Provided material: Begin
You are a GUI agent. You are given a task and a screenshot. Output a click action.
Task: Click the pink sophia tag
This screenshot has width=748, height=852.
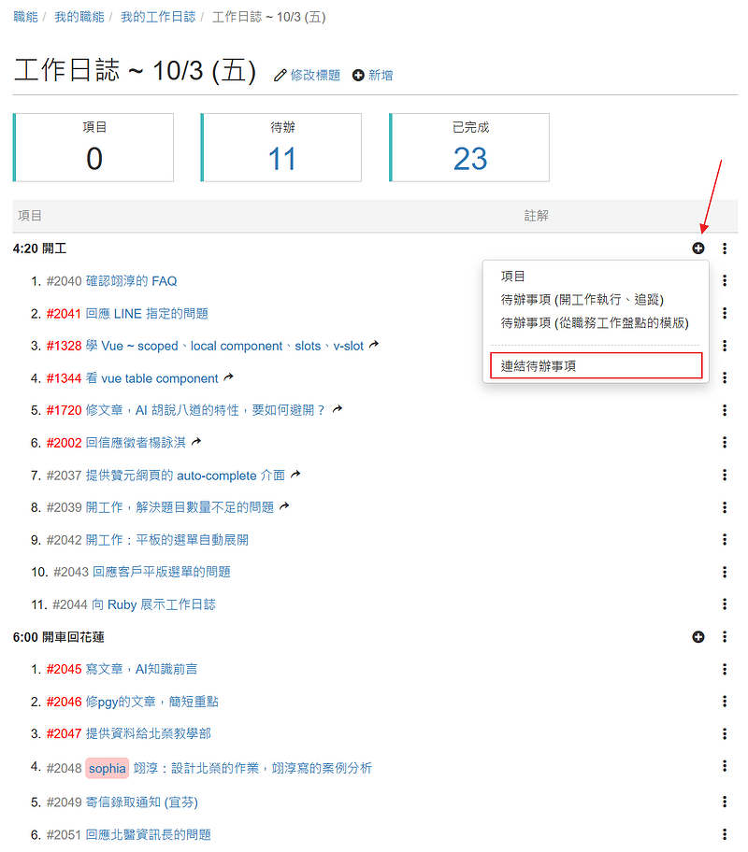[x=107, y=768]
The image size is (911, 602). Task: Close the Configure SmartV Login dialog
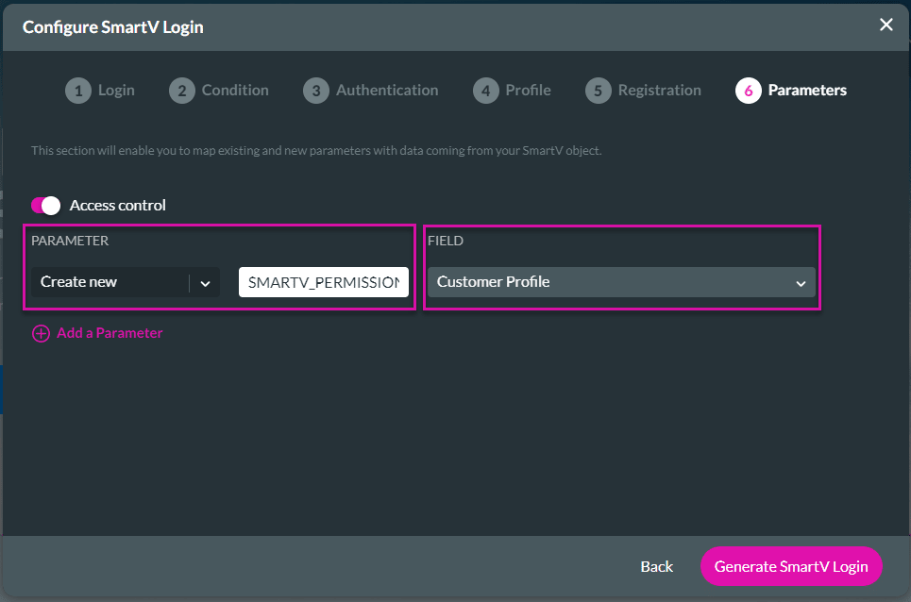pos(886,25)
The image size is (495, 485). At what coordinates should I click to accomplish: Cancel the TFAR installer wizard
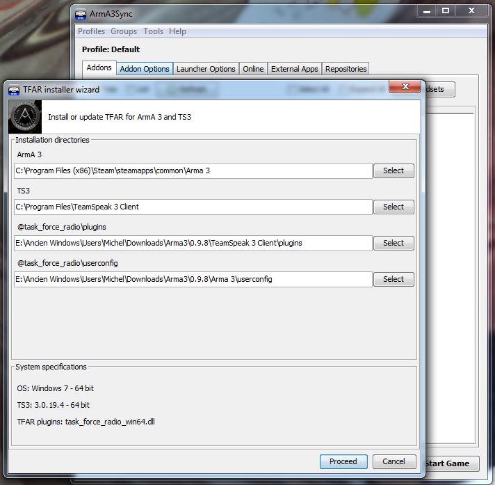coord(393,461)
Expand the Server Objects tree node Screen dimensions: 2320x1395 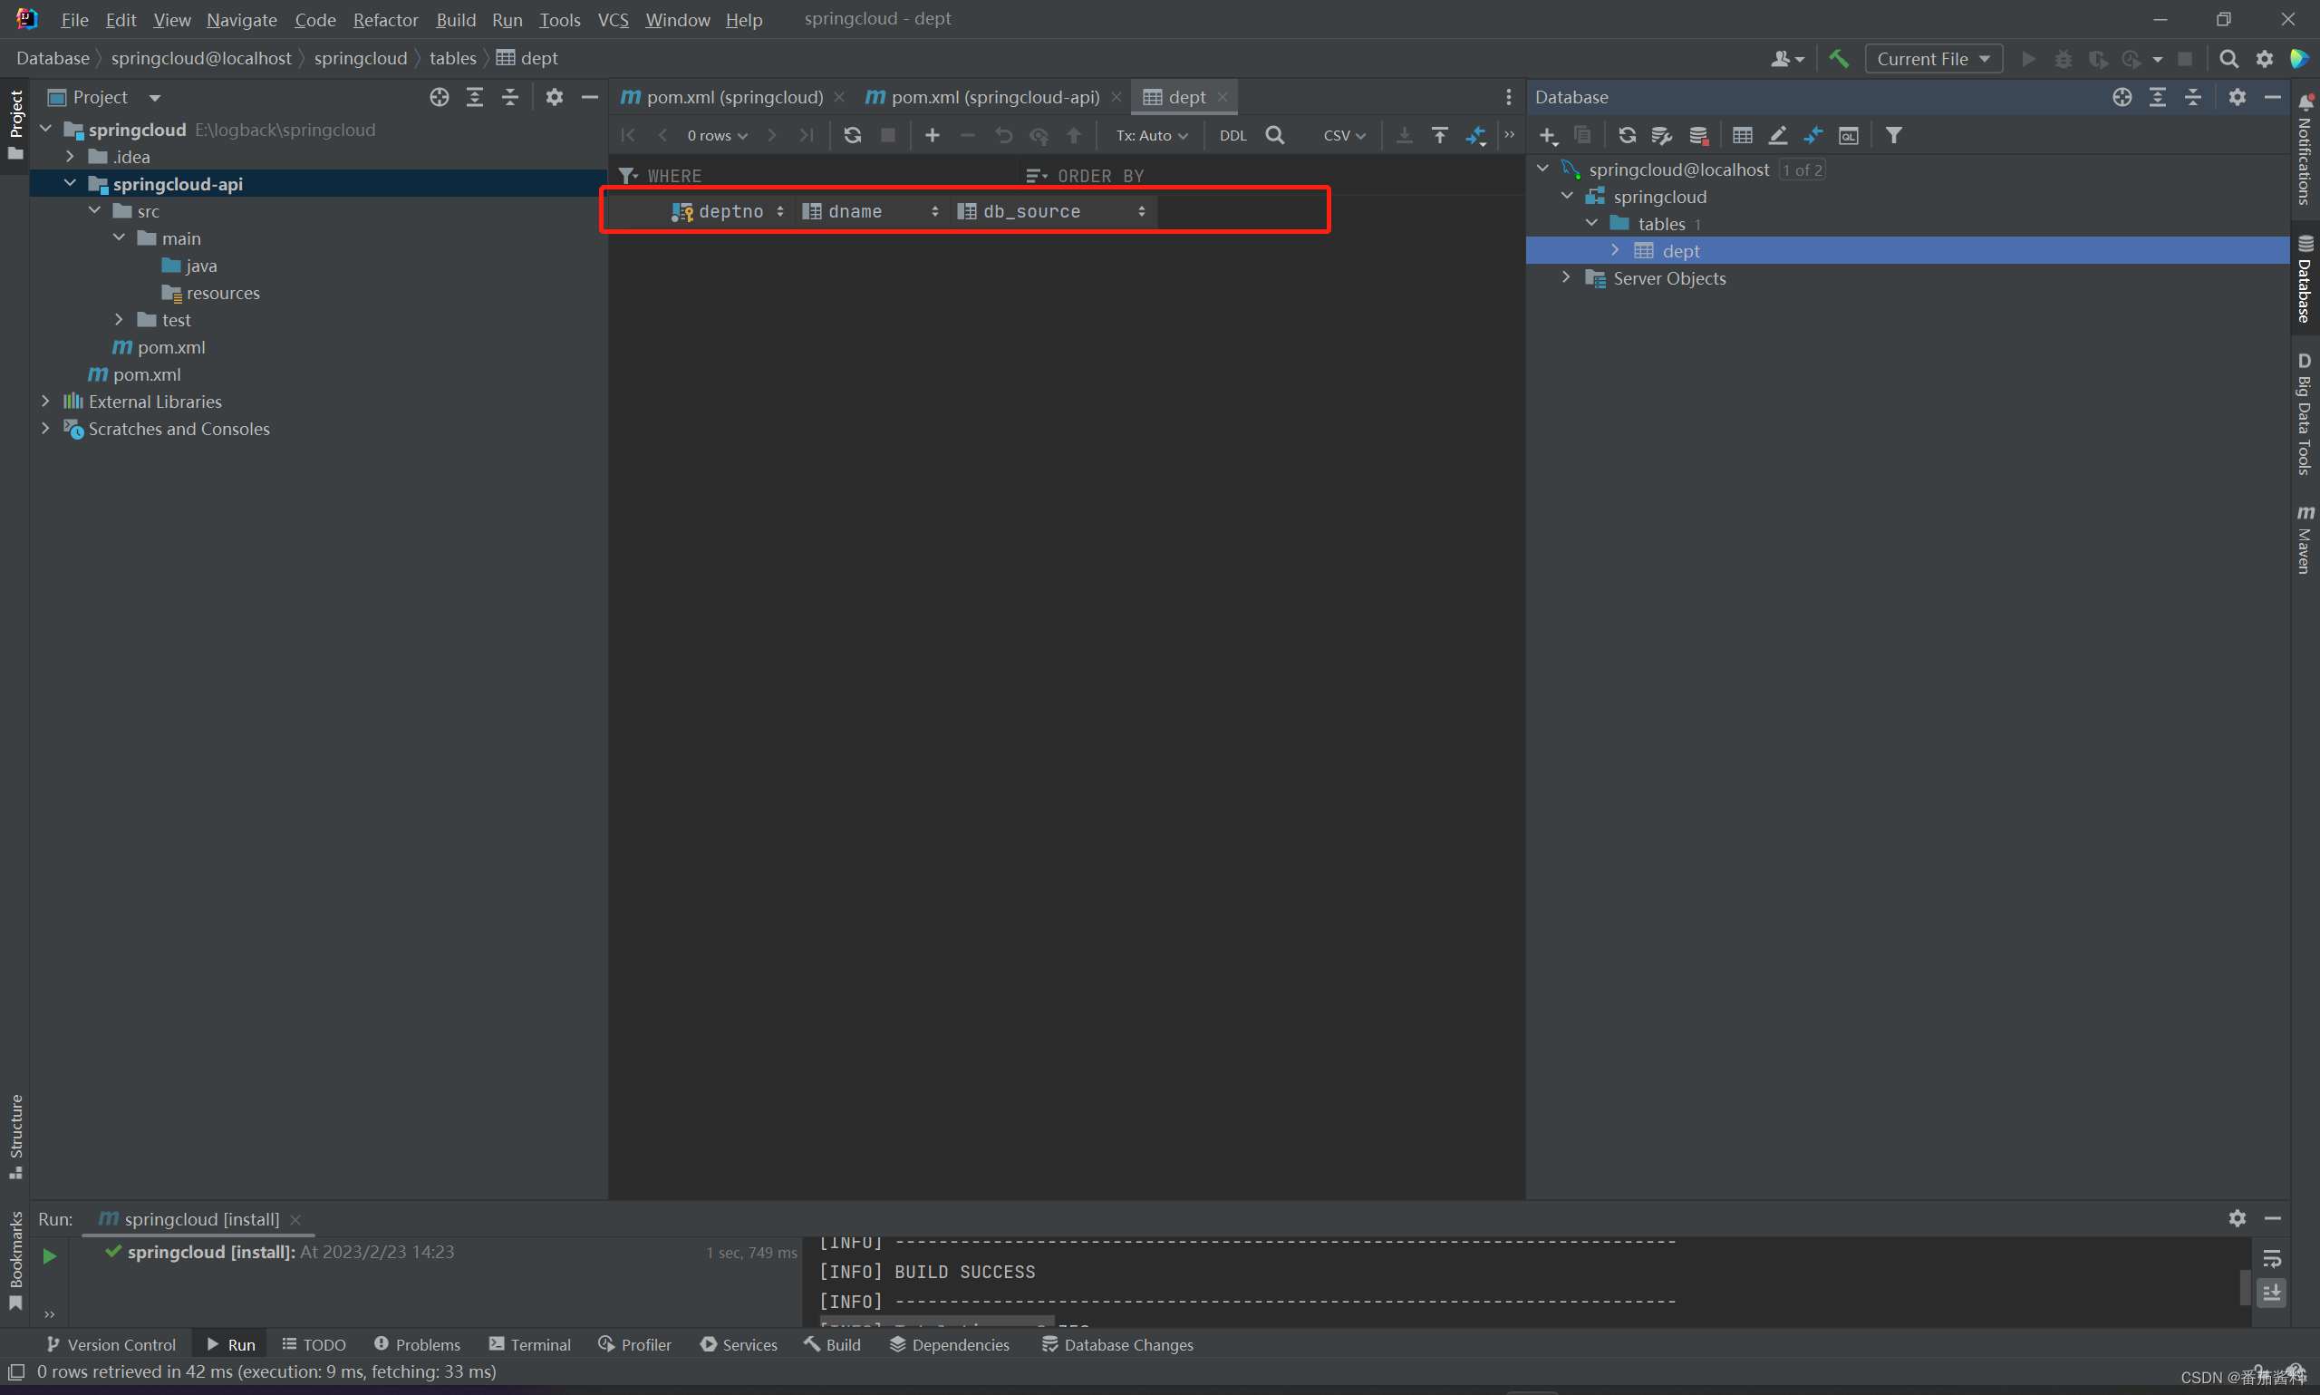(x=1566, y=278)
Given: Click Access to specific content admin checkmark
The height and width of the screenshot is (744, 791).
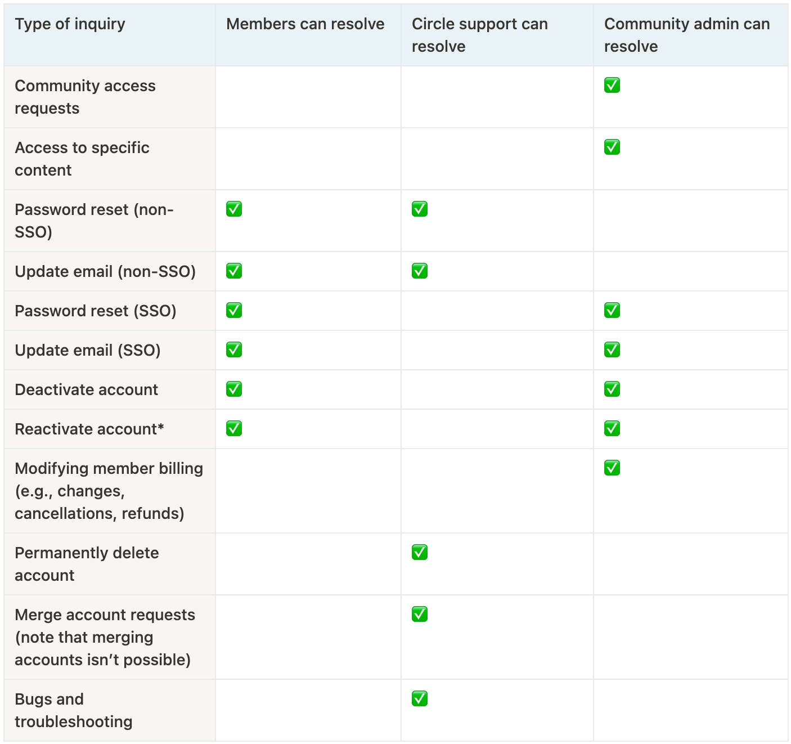Looking at the screenshot, I should click(x=612, y=147).
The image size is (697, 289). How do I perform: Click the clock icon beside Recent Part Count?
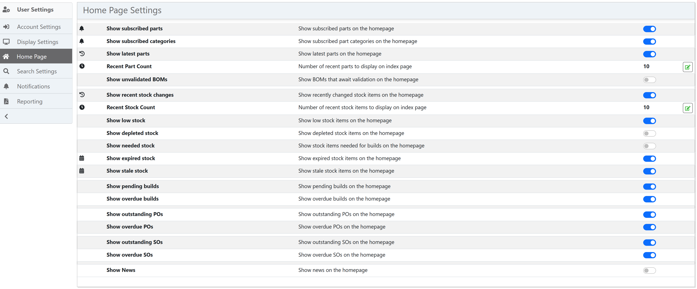(x=82, y=66)
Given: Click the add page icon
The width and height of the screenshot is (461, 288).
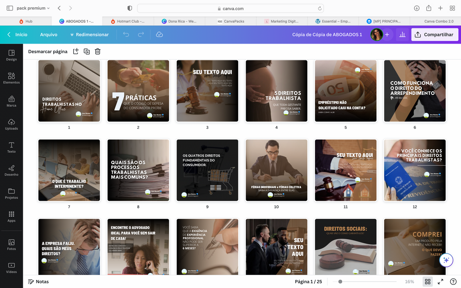Looking at the screenshot, I should (76, 51).
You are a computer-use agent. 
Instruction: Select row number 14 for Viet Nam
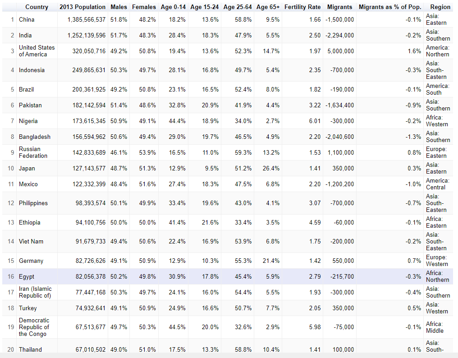11,241
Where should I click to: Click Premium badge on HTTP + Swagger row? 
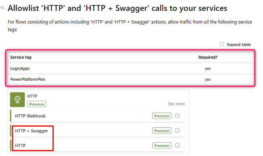coord(161,131)
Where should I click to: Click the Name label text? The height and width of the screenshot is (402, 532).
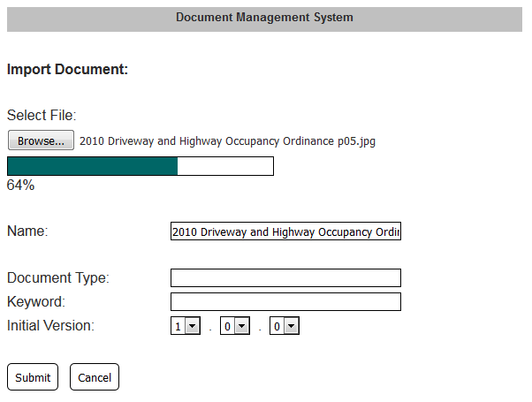click(x=27, y=231)
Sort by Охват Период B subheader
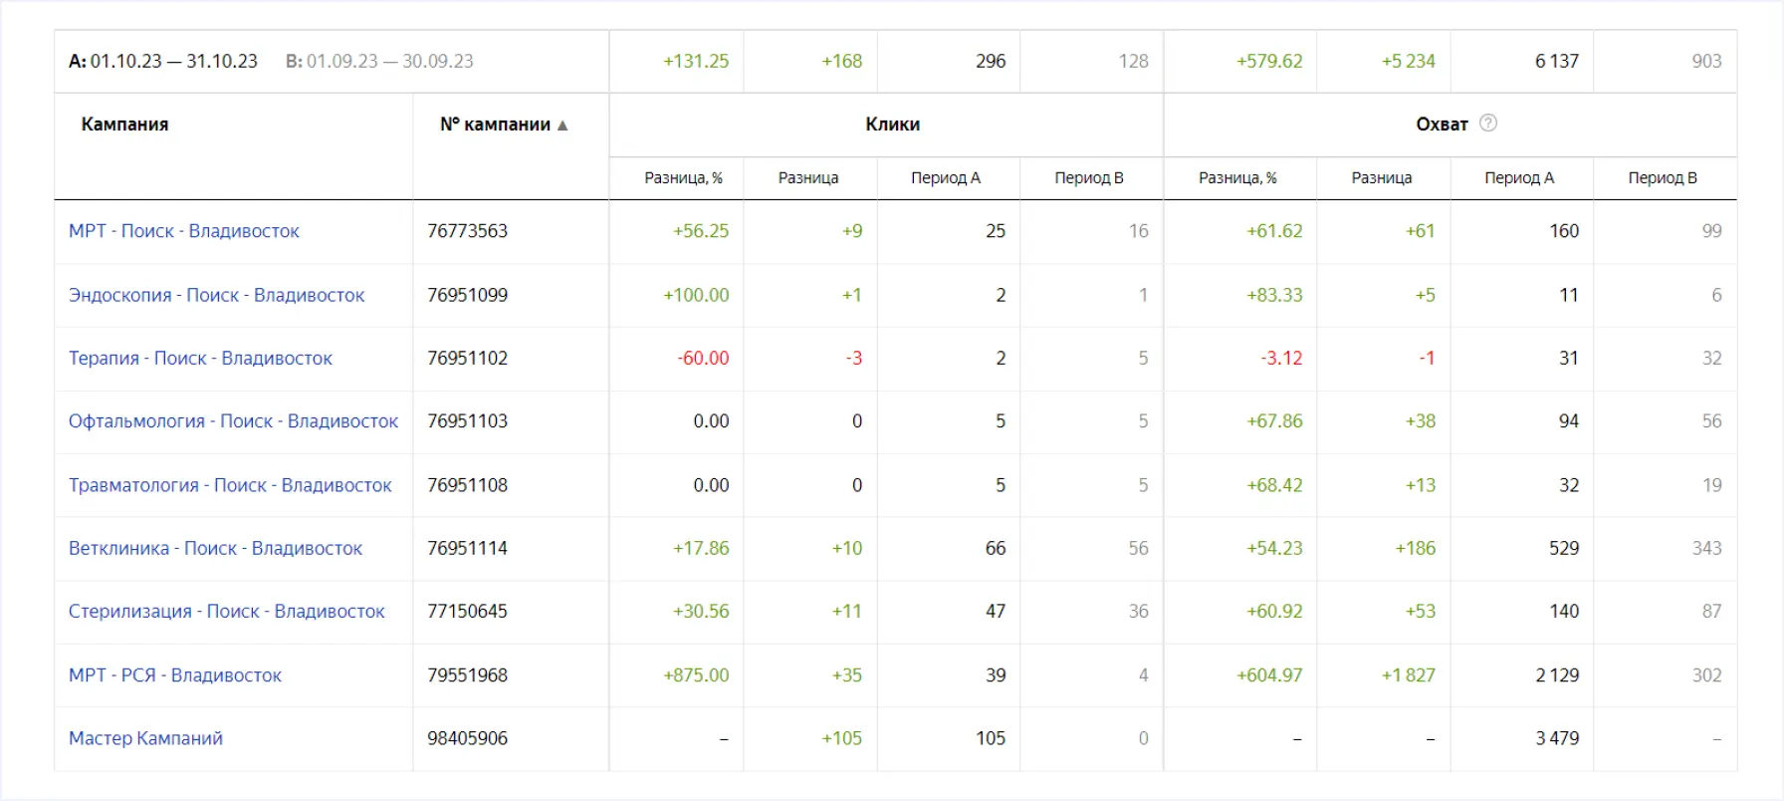Screen dimensions: 1784x801 pos(1662,178)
Provided material: End
## Task goal
Leave out every picture and copy, exactly as written, the lines from the one with "Instruction: Select row" through the end of the records above.

## Result for this exercise
Instruction: Select row number 14 for Viet Nam
11,241
Where should I click to: Click Premium badge on HTTP + Swagger row? 
coord(161,131)
Where should I click to: Click the Name label text? The height and width of the screenshot is (402, 532).
click(x=27, y=231)
Sort by Охват Период B subheader
Screen dimensions: 1784x801 pos(1662,178)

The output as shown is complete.